I was born Feb. 6, 1926 in the Albany City Hospital. On the Hart side of the family, my great grandparents built the first hotel on Thompson’s Lake, in 1876; it was called the Lakeview Hotel. My grandfather was a young guy helping to run the place. I have heard a lot of great stories about the New York crowd coming up to spend the summer. One I can recall is about the Bob Cat. My grandfather and a friend darn near ended up getting shot. They had a tin can they put rosin on and ran a string thru it and when you pulled the string it would howl. The people around the lake thought it was a Bob Cat. They would use this in different locations and then run and hide in the woods. After about two or three weeks, half the guys were toting their shotguns around, but they never did see any cats. It wasn’t until years later that the true story got told. My grandparents sold the hotel in 1906. My grandfather and father then moved to Berne and ran the Mill.
We had a furnace in the basement and a wood stove in the kitchen. My job after school was to empty the ashes and make sure the coal bin was full. I used to stay at school in the wintertime and play ping-pong as long as I could. In the summertime my favorite sport was baseball. All the kids within walking or biking distance would hang out at the ball field at school. In the winter they let us stay around school and play in the gym until Ivan Mattice, the janitor showed up and put us out. We had two ping-pong tables set up in the lower corridor all winter.
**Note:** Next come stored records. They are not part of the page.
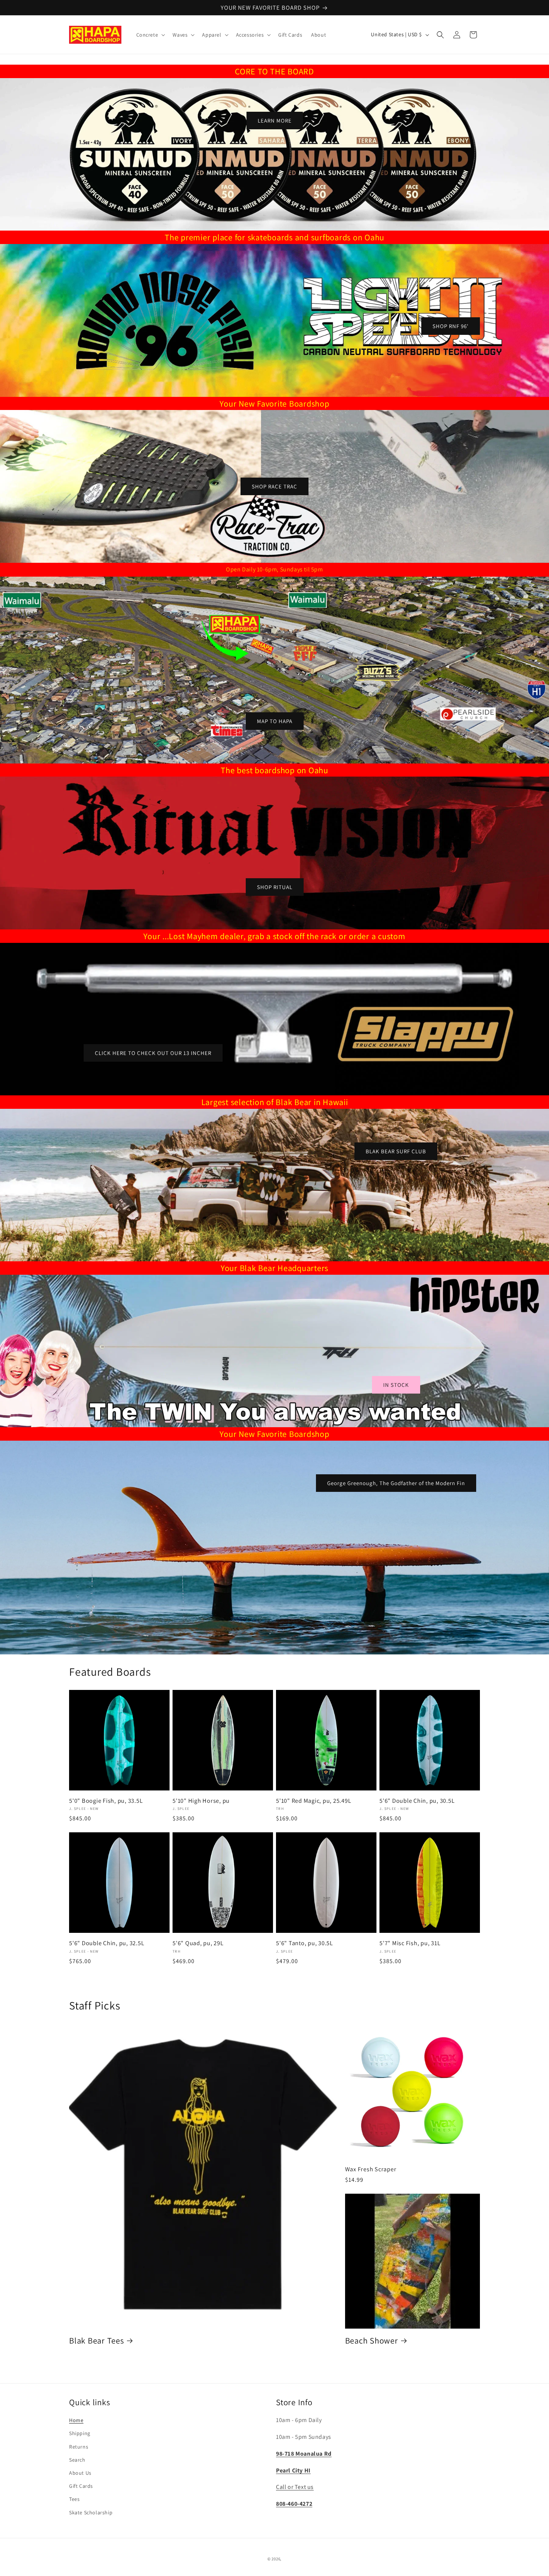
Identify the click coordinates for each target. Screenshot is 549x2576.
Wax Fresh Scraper (371, 2169)
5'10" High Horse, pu (201, 1800)
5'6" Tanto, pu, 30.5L (304, 1943)
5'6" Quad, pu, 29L (198, 1943)
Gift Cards (81, 2486)
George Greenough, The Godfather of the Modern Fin (396, 1483)
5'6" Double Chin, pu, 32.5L (106, 1943)
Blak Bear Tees (96, 2340)
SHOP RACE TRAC (274, 486)
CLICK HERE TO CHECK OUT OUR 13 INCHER (153, 1052)
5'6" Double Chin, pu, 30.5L (417, 1800)
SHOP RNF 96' (450, 325)
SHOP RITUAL (274, 886)
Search (77, 2459)
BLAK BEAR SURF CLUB (396, 1150)
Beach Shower (371, 2340)
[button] (150, 35)
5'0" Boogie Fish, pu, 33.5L (106, 1800)
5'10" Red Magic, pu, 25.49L (313, 1800)
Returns (78, 2446)
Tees (74, 2499)
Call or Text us (295, 2487)
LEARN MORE (275, 120)
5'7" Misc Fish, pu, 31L (409, 1943)
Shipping (79, 2433)
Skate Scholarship (90, 2512)
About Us (80, 2472)
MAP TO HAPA (274, 720)
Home (76, 2420)
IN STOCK (396, 1384)
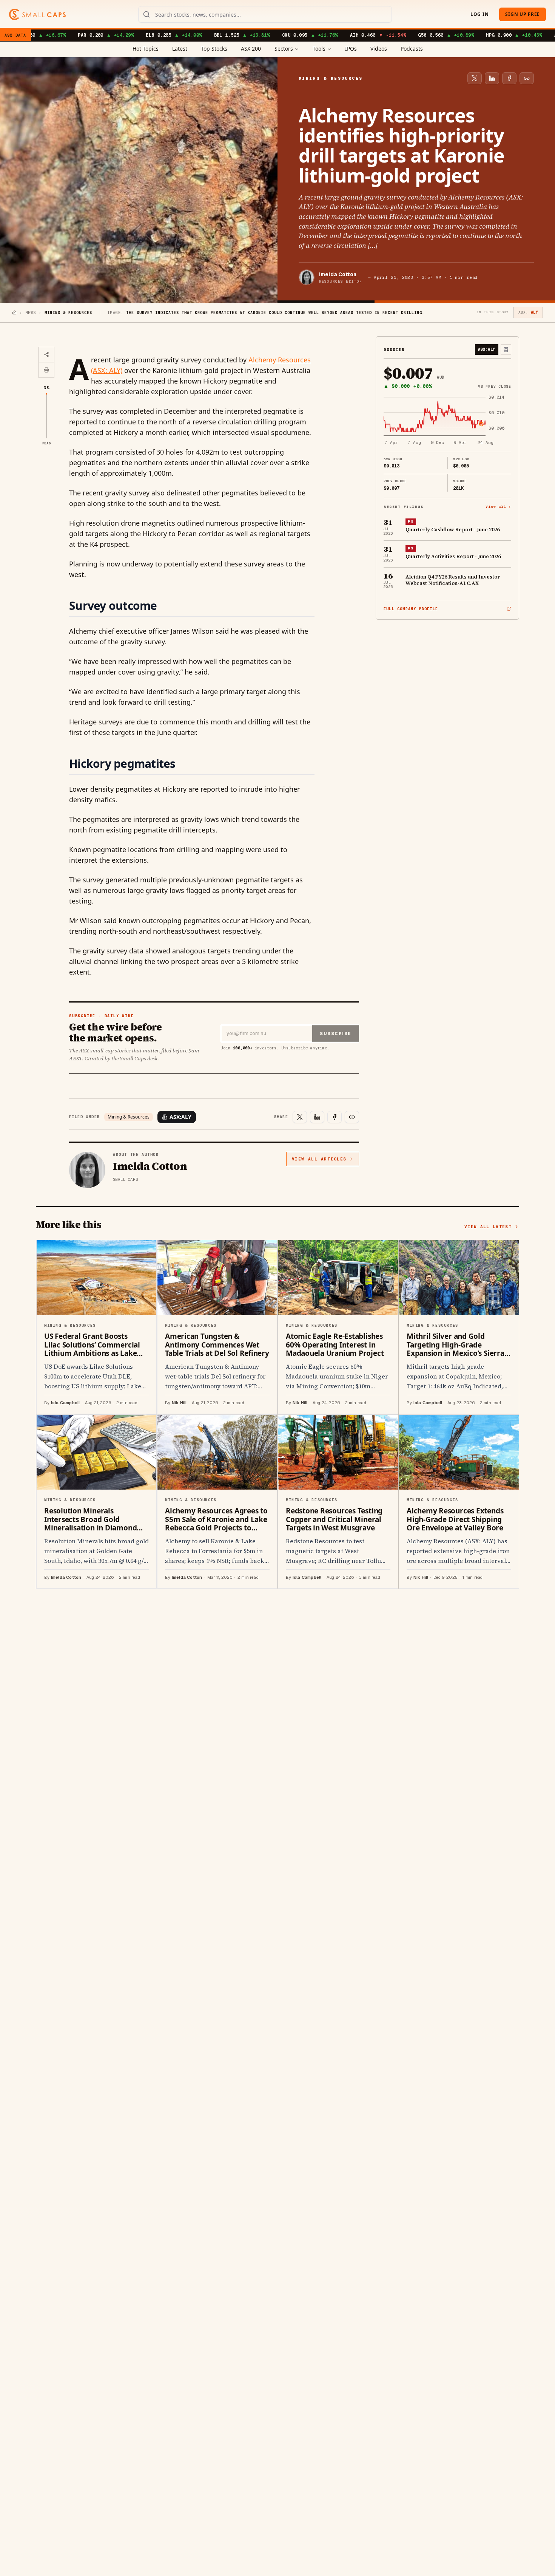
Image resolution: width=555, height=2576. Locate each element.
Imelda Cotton (337, 274)
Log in (479, 14)
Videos (378, 48)
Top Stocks (214, 48)
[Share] (46, 354)
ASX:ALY (180, 1116)
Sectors (283, 48)
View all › (498, 506)
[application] (447, 420)
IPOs (351, 48)
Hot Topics (146, 48)
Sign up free (522, 14)
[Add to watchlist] (506, 349)
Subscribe (335, 1033)
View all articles (319, 1159)
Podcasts (412, 48)
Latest (179, 48)
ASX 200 (251, 48)
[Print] (46, 370)
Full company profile (411, 608)
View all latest (488, 1226)
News (30, 312)
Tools (319, 48)
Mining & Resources (129, 1117)
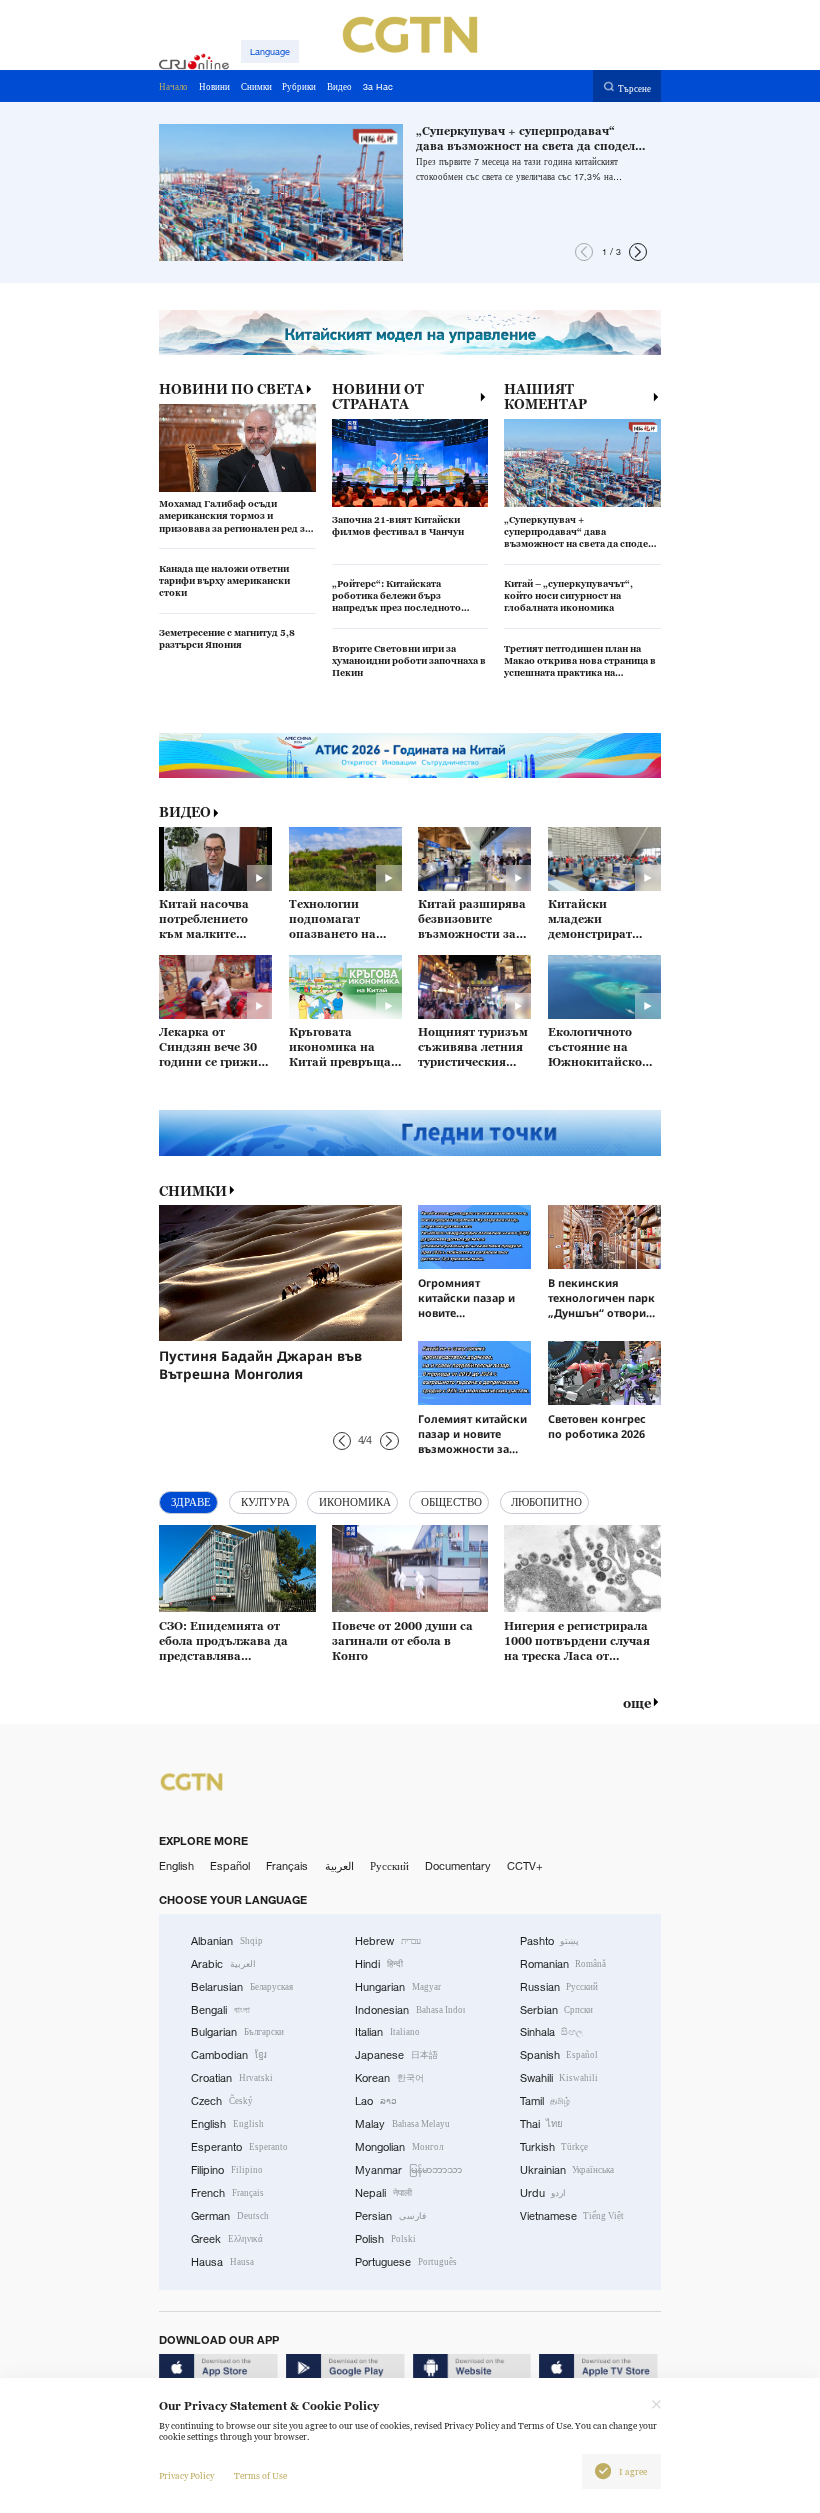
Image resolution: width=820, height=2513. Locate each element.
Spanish (559, 2055)
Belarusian (242, 1987)
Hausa (222, 2262)
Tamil (545, 2101)
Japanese (396, 2055)
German (230, 2216)
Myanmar (408, 2170)
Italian (387, 2032)
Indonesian (410, 2010)
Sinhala (552, 2032)
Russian (559, 1987)
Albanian (227, 1941)
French (227, 2193)
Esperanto (239, 2147)
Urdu (543, 2193)
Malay (402, 2124)
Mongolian (399, 2147)
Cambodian (229, 2055)
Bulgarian (237, 2032)
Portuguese (406, 2262)
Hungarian (398, 1987)
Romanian (563, 1964)
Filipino (227, 2170)
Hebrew (388, 1941)
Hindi (379, 1964)
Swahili (559, 2078)
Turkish (554, 2147)
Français (287, 1866)
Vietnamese (572, 2216)
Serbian (557, 2010)
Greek (227, 2239)
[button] (584, 252)
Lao (376, 2101)
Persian (390, 2216)
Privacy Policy (186, 2476)
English (176, 1866)
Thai (542, 2124)
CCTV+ (525, 1866)
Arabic (223, 1964)
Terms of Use (260, 2476)
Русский (389, 1866)
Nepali (383, 2193)
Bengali (220, 2010)
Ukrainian (567, 2170)
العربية (339, 1866)
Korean (389, 2078)
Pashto (550, 1941)
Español (230, 1866)
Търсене (634, 87)
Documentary (458, 1866)
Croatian (232, 2078)
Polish (385, 2239)
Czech (222, 2101)
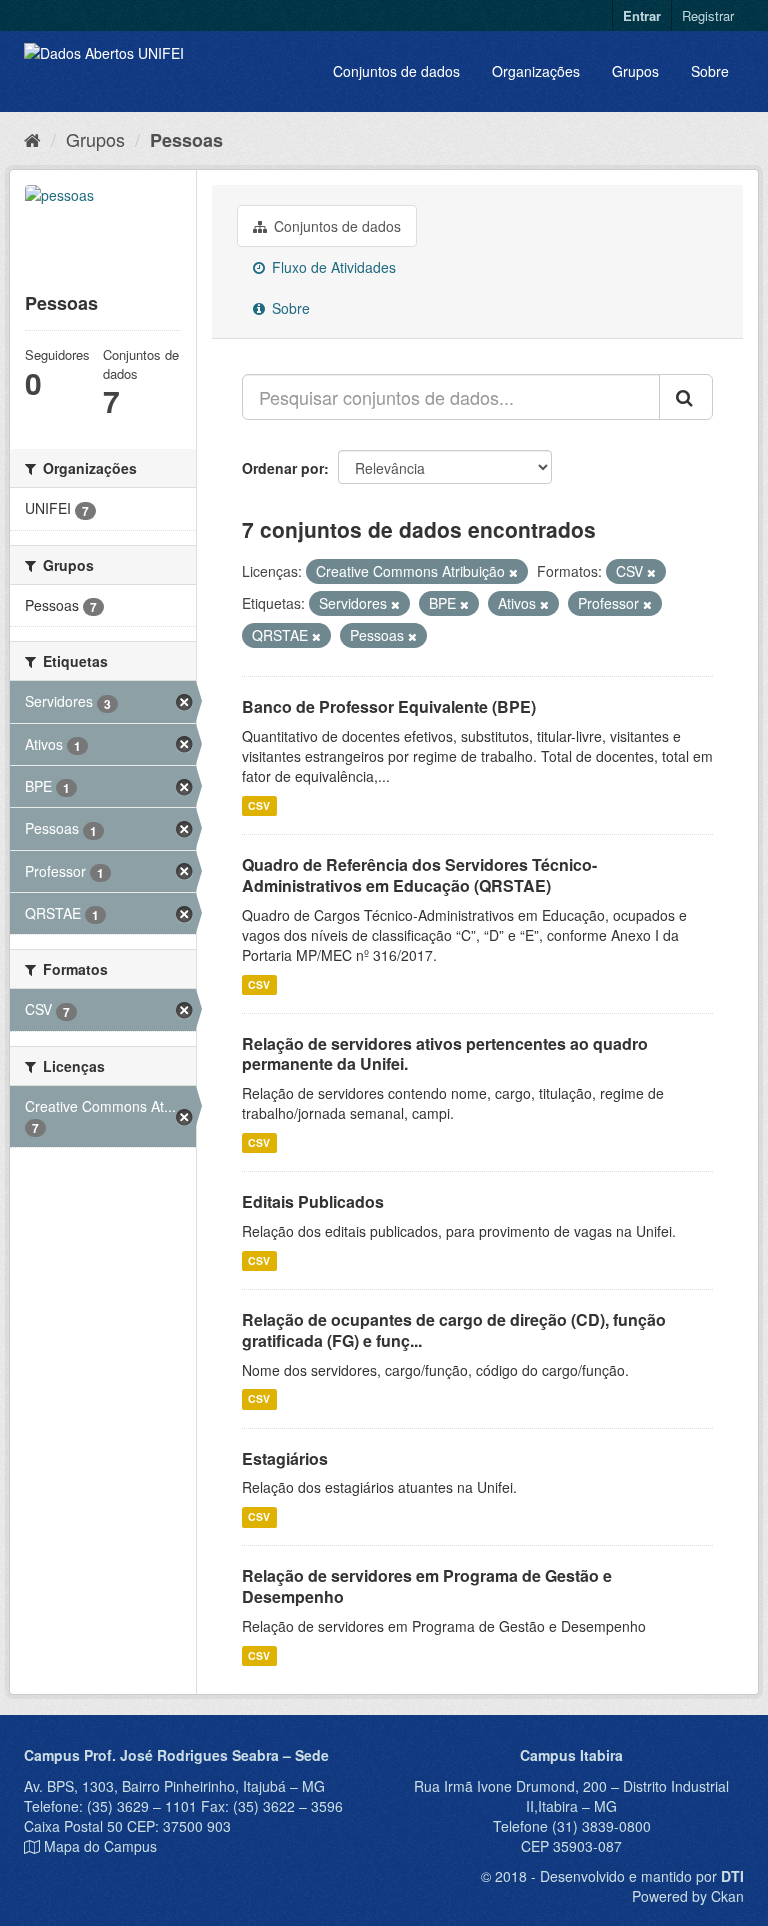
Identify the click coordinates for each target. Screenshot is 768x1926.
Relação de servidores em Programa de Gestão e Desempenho (427, 1586)
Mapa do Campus (100, 1846)
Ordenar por (283, 468)
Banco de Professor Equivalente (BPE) (389, 706)
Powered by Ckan (688, 1896)
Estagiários (285, 1458)
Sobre (710, 71)
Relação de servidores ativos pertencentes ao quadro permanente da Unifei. (445, 1054)
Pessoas (186, 140)
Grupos (635, 71)
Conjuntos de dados (396, 71)
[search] (686, 397)
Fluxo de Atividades (332, 267)
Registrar (708, 15)
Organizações (536, 71)
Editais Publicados (313, 1201)
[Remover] (513, 572)
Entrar (642, 15)
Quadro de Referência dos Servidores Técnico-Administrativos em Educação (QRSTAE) (419, 875)
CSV (259, 805)
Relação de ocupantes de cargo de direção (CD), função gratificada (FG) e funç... (454, 1330)
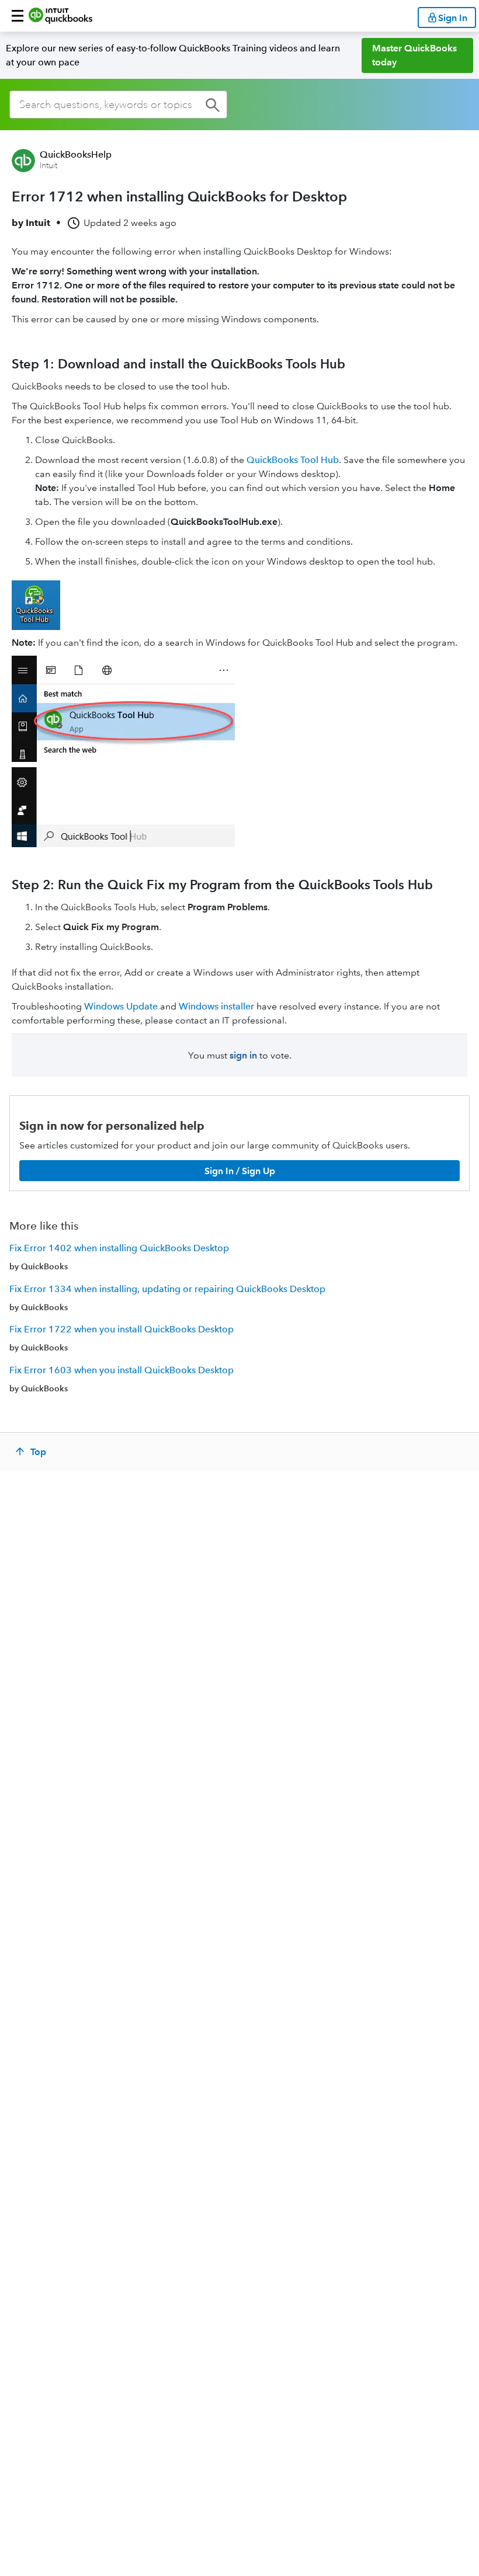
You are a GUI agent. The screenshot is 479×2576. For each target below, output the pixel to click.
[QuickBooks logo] (60, 16)
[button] (17, 16)
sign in (243, 1055)
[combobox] (118, 104)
The bus companies used to bring their busses out for a demonstration and take people around for a ride. Insurance wasn’t such a big factor back then, so we kids would stand around and ask for a ride whenever there was a demonstration. We would hop on and they would take us up around Warner’s or Thompson’s Lake or over to South Berne and back.
I can remember being out on the front lawn of our house on Rte 43, with Bobby Hill and Johnny Herrick, watching the road crews bring the crushed stone in and mix it with the amasite and lay it down. That was a big deal to a bunch of little kids, watching them pave the road.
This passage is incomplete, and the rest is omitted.